The core idea behind BP-GPT is to utilize fMRI signals as a prompt to guide a pre-trained LLM, specifically GPT-2, for text generation. The method consists of two main components:
- fMRI-prompted text decoding: An fMRI encoder, implemented using a transformer architecture, processes the fMRI signals to extract a "brain prompt." This prompt is then fed into GPT-2, which generates the corresponding text autoregressively, token by token, treating the fMRI prompt as preceding context. The fMRI encoder is trained using a cross-entropy loss comparing the GPT-2 output logits to the target text tokens. The paper notes that fine-tuning the GPT-2 parameters during this stage can be beneficial.
- Alignment with the Optimal Prompt: To mitigate the fMRI-text modality gap, the method introduces a text-to-text baseline. This baseline uses BERT as a text encoder, maps the BERT representation to a "text prompt" using a mapping network (also a transformer), and then uses GPT-2 to decode the original text from this text prompt. Since the text-to-text baseline involves the same modality for input and output, its generated text prompt is considered an "optimal prompt" for the given text. Contrastive learning is then employed to align the fMRI prompt with this optimal text prompt, using a contrastive loss that maximizes the similarity between positive pairs (fMRI prompt and text prompt for the same text) and minimizes similarity with negative pairs (fMRI/text prompts from different texts or fMRI prompts from different texts).
The training process is divided into two stages: first, the text-to-text baseline is trained to learn how to generate the optimal text prompt. Second, the fMRI-to-text model is trained using a combined loss function that includes the cross-entropy loss for text generation and the contrastive loss for aligning fMRI prompts to the learned text prompts.
For the inference stage, after extracting the fMRI prompt, GPT-2 generates text word by word. A key challenge in the auditory decoding scenario is determining the end of text generation, as the auditory stimuli (and thus the ground-truth text) typically lack punctuation. The authors propose two strategies for this:
- Using a separate word rate model to predict the length of the text to be decoded.
- Adding special tokens (e.g., '\$') to the ground-truth text during training and stopping generation when enough special tokens are produced. Fine-tuning GPT-2 to recognize these tokens is shown to improve performance.
The BP-GPT method was evaluated on an open-source auditory semantic decoding dataset (2605.07840, UniCoRN: Unified Cognitive Signal ReconstructioN bridging cognitive signals and human language, 2023), specifically using data from subjects UTS01, UTS02, and UTS03, who listened to 84 stories. The auditory cortex ROI was used. Data was processed in 20-second, non-overlapping windows, and a prompt length of 30 tokens was used. The performance was measured using BLEU-1, METEOR, and BERTScore and compared against a state-of-the-art neural encoding-based method (2605.07840).

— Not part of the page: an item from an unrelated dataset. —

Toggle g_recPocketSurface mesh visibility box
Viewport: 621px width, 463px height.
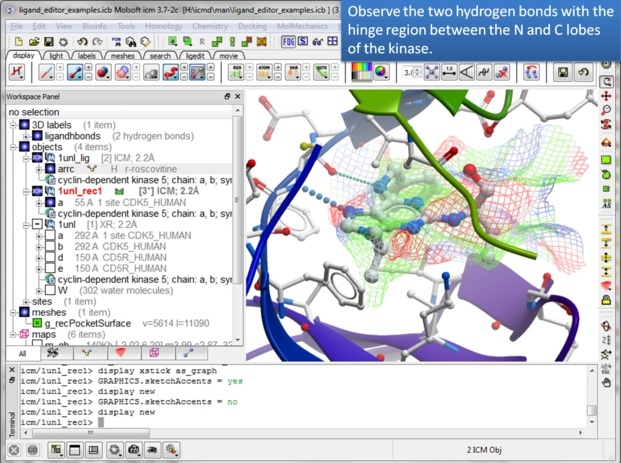(37, 323)
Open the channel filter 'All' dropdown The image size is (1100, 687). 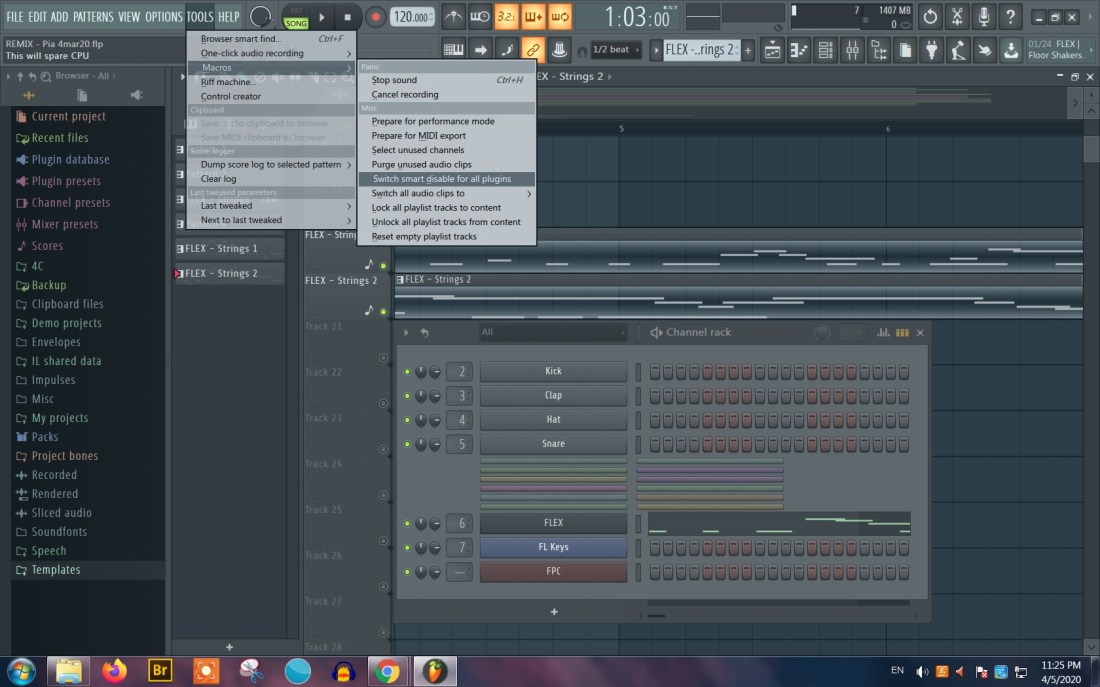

Experimental results show that BP-GPT achieves significant improvements over the baseline, with increases up to 4.61% on METEOR and 2.43% on BERTScore across subjects. Ablation studies confirm the effectiveness of both contrastive learning for modal alignment and the special token strategy for inference (especially when combined with GPT-2 fine-tuning). The performance was also shown to improve with increasing prompt length, although limited by computational resources.
In conclusion, BP-GPT demonstrates a feasible and effective approach for open-vocabulary auditory neural decoding by framing the problem as fMRI-prompted text generation using LLMs and employing contrastive learning to bridge the modality gap. The prompt-based approach is highlighted as being easy to implement and compatible with future advancements in LLMs, allowing for straightforward performance upgrades. Future work aims to apply this paradigm to other neural decoding tasks and integrate different LLMs.